# Recorded data
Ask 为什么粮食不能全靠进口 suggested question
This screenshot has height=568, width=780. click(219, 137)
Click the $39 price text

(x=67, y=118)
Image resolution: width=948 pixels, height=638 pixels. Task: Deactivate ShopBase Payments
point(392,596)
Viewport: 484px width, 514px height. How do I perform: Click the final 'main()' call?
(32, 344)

==

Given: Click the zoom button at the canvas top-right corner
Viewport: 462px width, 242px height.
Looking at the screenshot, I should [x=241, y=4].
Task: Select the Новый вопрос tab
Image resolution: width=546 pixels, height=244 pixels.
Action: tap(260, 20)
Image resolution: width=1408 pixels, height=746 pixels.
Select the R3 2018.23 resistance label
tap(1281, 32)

---

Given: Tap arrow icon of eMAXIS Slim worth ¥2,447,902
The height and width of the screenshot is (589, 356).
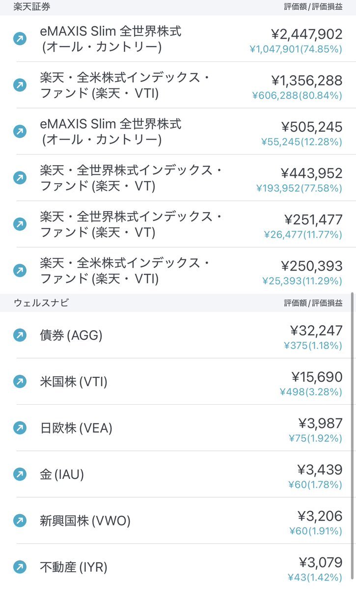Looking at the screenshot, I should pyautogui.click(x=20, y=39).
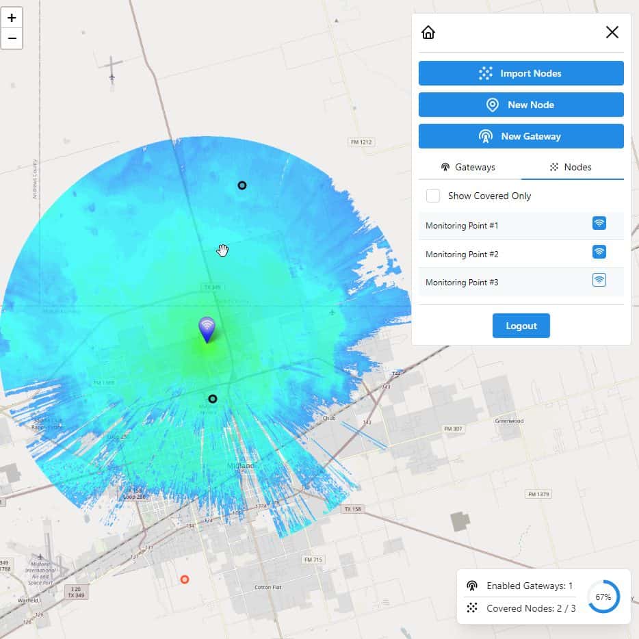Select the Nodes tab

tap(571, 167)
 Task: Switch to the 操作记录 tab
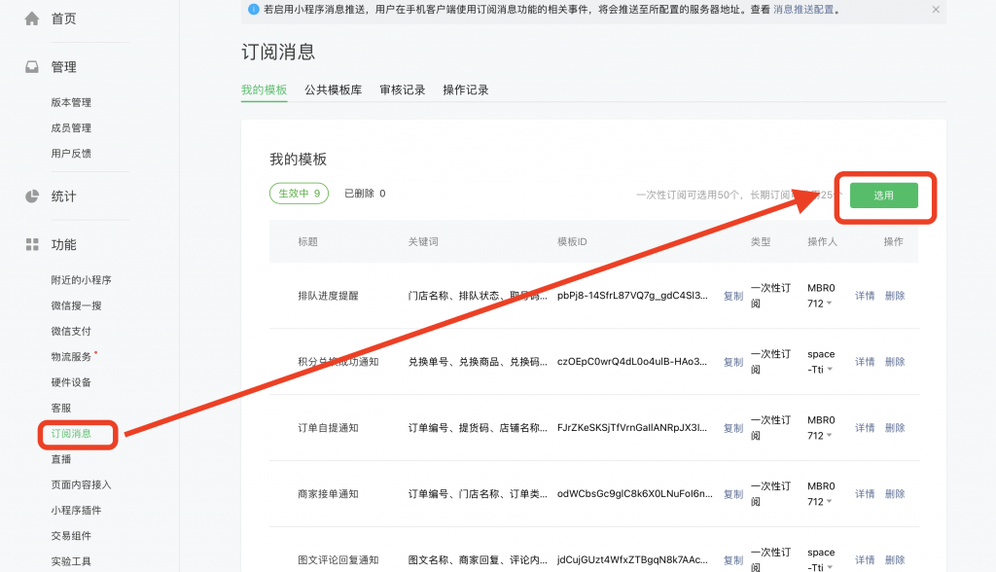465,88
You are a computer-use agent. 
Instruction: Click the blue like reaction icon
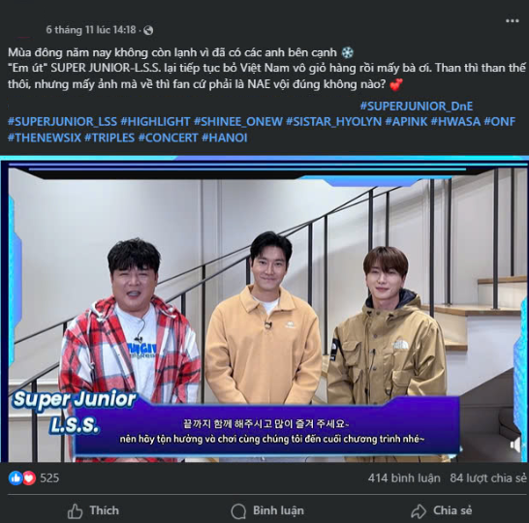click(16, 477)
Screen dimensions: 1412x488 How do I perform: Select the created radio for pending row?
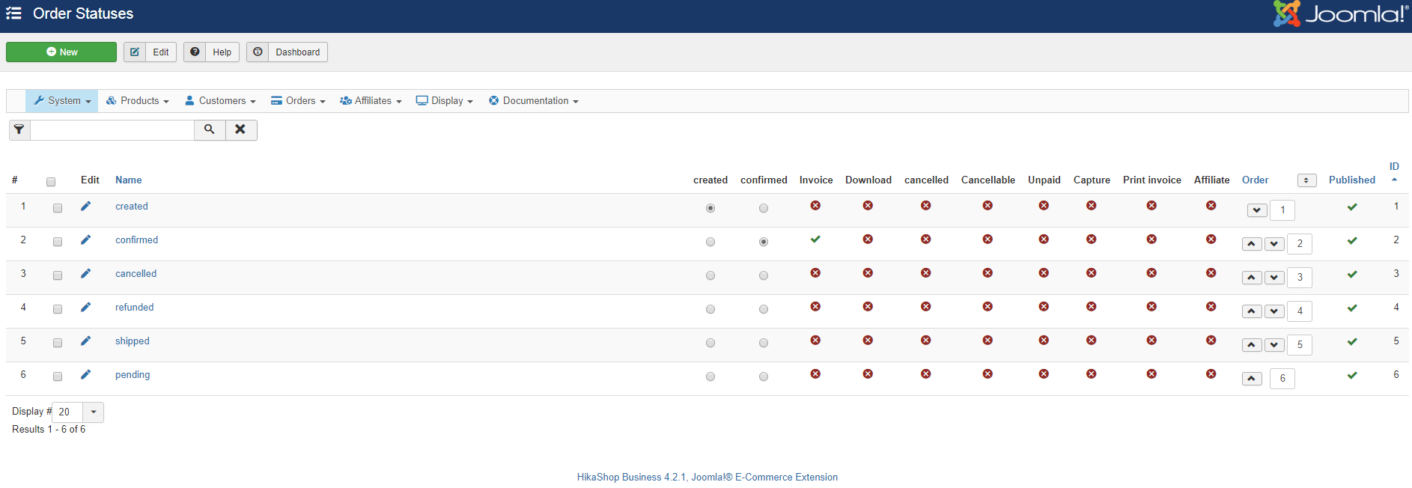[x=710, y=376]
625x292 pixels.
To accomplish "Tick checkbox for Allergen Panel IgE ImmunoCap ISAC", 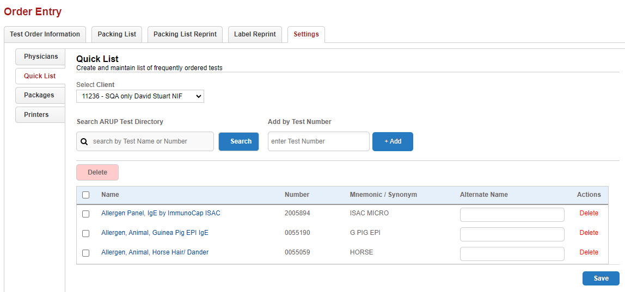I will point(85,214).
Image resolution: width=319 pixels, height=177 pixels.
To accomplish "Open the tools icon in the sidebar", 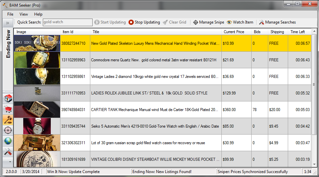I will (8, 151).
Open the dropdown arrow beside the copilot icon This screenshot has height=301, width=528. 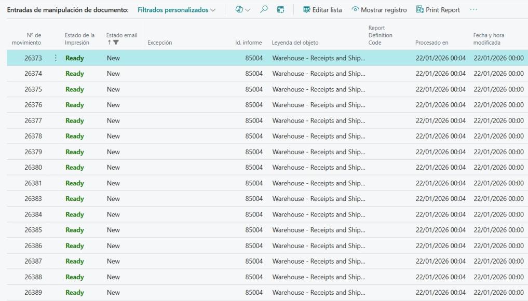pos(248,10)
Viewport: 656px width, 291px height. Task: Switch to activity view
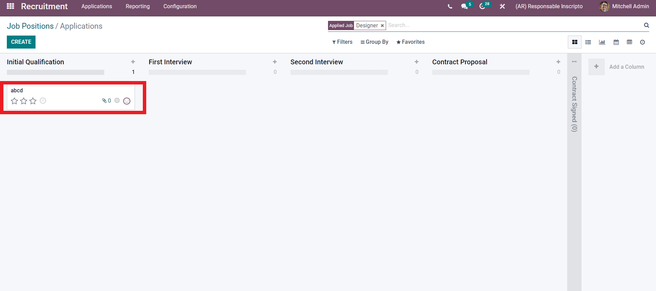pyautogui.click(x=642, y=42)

# What the task asks
The answer is every line in the data where the word "Given" appears.

# Reply to the exercise
Given: Click the zoom button at the canvas top-right corner
Given: Tap arrow icon of eMAXIS Slim worth ¥2,447,902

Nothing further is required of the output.